PROBLEM REQUIREMENTS> Which lines in the entries below contain the string "computer"? Show each of them in full.

----------

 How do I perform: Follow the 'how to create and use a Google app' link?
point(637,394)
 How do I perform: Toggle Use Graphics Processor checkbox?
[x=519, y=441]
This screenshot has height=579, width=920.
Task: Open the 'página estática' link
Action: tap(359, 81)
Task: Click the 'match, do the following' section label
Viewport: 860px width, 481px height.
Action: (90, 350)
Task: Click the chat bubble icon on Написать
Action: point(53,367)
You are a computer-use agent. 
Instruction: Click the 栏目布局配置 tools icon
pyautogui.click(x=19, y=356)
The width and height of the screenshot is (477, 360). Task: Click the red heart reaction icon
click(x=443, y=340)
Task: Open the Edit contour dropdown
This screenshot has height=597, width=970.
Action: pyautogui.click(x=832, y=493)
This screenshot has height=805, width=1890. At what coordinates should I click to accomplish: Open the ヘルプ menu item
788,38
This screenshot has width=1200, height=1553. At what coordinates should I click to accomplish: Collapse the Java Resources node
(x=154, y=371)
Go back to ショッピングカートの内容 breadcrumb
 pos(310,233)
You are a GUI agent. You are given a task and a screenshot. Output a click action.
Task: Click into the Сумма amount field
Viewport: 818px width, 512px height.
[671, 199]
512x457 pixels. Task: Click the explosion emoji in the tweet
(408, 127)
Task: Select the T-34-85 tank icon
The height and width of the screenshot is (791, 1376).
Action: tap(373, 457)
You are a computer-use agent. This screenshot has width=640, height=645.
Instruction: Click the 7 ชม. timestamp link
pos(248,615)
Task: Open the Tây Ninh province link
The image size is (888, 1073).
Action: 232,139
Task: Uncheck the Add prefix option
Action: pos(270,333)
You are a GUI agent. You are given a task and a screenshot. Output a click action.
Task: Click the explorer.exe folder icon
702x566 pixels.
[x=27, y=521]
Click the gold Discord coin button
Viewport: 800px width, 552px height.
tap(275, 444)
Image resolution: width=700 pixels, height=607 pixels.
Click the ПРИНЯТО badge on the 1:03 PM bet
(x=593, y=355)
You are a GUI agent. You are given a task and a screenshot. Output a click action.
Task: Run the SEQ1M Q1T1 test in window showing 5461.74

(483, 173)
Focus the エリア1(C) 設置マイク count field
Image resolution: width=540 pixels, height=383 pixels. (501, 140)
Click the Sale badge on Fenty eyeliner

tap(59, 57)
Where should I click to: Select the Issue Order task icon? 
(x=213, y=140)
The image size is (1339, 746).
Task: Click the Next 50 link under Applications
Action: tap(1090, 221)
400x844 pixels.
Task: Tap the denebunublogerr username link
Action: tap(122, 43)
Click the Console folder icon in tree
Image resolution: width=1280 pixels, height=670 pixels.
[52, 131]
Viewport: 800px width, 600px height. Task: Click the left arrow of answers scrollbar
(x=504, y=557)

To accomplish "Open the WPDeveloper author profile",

----------

SOLUTION>
You are a computer-use agent. 
You are a computer-use agent. This screenshot has width=640, height=645.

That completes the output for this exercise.